To do — Listed below are entries; give the number of lines among them that include "Education", and only that number.

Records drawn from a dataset
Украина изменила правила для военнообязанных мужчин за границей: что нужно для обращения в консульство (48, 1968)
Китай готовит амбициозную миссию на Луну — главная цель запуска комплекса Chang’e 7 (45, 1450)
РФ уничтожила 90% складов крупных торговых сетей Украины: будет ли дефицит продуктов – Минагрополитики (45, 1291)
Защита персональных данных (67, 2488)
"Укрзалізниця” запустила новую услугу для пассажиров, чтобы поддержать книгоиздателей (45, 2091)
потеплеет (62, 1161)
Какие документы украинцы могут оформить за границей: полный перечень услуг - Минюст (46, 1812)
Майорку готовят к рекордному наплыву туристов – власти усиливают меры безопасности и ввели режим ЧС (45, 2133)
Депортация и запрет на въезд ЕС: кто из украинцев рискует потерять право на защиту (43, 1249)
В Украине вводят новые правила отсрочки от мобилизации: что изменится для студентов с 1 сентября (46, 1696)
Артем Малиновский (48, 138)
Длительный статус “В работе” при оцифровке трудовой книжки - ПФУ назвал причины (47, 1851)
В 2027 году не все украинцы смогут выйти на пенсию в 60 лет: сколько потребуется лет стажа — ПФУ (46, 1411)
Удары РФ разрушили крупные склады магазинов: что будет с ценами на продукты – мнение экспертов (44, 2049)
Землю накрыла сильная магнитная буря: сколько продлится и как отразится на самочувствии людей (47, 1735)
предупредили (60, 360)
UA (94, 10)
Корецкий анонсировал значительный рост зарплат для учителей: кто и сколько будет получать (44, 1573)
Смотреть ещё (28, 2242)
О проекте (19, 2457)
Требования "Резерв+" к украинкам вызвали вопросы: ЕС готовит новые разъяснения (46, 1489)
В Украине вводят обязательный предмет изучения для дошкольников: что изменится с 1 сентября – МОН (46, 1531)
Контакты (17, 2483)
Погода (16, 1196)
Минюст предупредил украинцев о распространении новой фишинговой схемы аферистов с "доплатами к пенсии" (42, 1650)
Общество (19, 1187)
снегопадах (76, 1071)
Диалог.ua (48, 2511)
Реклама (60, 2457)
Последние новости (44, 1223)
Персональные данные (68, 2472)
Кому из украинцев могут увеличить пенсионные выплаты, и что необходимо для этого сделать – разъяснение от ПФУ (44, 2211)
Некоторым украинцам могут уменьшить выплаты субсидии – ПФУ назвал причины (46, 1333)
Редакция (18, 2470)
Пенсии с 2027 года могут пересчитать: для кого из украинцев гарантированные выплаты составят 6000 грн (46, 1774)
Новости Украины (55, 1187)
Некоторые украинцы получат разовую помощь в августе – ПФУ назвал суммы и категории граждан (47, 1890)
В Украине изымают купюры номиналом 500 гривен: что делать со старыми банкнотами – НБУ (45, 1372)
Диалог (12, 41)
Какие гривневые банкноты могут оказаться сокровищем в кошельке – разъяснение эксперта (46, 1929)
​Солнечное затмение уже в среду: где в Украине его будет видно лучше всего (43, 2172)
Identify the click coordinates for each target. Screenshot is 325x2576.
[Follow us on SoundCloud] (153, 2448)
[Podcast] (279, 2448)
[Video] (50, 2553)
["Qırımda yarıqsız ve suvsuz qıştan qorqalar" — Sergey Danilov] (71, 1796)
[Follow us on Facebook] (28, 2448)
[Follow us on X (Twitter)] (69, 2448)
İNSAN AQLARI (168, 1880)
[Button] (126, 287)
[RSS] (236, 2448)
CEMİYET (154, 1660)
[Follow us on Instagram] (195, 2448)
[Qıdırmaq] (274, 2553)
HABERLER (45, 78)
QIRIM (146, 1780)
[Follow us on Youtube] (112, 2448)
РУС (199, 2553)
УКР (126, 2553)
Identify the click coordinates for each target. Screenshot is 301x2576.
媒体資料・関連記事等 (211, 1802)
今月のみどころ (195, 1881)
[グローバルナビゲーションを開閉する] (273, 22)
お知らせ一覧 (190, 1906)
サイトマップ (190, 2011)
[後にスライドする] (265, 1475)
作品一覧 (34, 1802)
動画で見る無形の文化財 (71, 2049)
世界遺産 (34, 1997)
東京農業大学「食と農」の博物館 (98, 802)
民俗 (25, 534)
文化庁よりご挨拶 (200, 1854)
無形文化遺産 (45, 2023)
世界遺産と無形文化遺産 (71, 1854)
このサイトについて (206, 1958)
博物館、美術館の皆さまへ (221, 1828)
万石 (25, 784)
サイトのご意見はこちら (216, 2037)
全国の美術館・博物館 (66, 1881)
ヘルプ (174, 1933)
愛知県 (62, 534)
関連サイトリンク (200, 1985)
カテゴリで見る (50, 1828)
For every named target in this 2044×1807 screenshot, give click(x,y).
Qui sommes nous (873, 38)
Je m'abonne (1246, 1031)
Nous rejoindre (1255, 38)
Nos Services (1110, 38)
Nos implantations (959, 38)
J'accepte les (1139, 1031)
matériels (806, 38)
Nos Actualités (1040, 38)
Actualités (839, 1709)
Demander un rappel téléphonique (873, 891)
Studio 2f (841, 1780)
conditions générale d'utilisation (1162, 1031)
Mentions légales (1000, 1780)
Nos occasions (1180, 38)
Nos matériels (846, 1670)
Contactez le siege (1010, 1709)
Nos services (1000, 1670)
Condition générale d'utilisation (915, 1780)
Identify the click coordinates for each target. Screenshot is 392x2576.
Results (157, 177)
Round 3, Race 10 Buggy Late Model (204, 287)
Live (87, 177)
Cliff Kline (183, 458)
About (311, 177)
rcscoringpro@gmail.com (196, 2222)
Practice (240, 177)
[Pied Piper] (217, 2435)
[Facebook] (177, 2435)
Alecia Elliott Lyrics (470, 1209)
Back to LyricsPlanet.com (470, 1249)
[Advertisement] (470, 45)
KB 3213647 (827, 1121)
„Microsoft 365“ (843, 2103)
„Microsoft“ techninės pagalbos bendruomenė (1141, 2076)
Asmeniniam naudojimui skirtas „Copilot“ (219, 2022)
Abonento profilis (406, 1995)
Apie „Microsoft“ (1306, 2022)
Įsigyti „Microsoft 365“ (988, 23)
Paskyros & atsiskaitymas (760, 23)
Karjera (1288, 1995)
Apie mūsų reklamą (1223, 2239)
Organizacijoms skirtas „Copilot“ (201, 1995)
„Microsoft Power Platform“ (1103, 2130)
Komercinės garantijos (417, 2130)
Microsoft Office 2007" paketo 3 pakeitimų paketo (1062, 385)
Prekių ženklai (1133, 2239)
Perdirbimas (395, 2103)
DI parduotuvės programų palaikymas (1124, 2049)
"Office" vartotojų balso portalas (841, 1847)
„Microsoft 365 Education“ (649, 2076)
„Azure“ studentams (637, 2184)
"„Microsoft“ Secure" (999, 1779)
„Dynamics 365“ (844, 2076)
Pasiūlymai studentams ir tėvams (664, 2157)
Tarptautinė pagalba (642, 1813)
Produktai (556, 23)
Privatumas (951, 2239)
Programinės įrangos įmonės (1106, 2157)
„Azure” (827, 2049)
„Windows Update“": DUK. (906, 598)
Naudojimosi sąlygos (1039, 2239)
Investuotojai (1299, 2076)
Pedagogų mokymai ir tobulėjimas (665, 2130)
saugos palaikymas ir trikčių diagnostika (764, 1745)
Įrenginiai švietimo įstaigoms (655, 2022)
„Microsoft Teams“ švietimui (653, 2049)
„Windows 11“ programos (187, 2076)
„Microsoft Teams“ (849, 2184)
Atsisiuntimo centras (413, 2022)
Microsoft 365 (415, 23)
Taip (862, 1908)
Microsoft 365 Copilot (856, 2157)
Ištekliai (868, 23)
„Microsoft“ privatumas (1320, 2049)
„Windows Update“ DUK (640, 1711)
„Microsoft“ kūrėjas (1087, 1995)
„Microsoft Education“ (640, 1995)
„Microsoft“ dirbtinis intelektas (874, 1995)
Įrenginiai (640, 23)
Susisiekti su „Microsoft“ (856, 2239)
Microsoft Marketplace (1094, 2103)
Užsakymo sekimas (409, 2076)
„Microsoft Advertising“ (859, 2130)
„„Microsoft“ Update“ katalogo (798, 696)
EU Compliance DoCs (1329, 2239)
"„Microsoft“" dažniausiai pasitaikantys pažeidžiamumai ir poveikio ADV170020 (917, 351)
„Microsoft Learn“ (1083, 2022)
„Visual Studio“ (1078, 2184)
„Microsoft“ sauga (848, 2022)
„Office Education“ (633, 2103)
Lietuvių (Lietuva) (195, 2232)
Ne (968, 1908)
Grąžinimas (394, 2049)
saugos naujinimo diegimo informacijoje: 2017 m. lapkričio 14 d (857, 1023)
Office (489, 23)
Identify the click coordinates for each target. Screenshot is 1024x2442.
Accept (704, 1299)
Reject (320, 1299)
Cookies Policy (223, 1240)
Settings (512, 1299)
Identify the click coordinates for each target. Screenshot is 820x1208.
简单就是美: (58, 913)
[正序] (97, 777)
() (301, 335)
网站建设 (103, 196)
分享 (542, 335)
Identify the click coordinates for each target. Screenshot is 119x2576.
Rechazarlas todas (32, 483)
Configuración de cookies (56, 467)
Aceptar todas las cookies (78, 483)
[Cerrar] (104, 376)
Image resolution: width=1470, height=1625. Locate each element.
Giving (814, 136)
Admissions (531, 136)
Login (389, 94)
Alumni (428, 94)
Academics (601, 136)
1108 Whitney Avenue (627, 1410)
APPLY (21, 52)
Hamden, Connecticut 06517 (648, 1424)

Solved problem — 3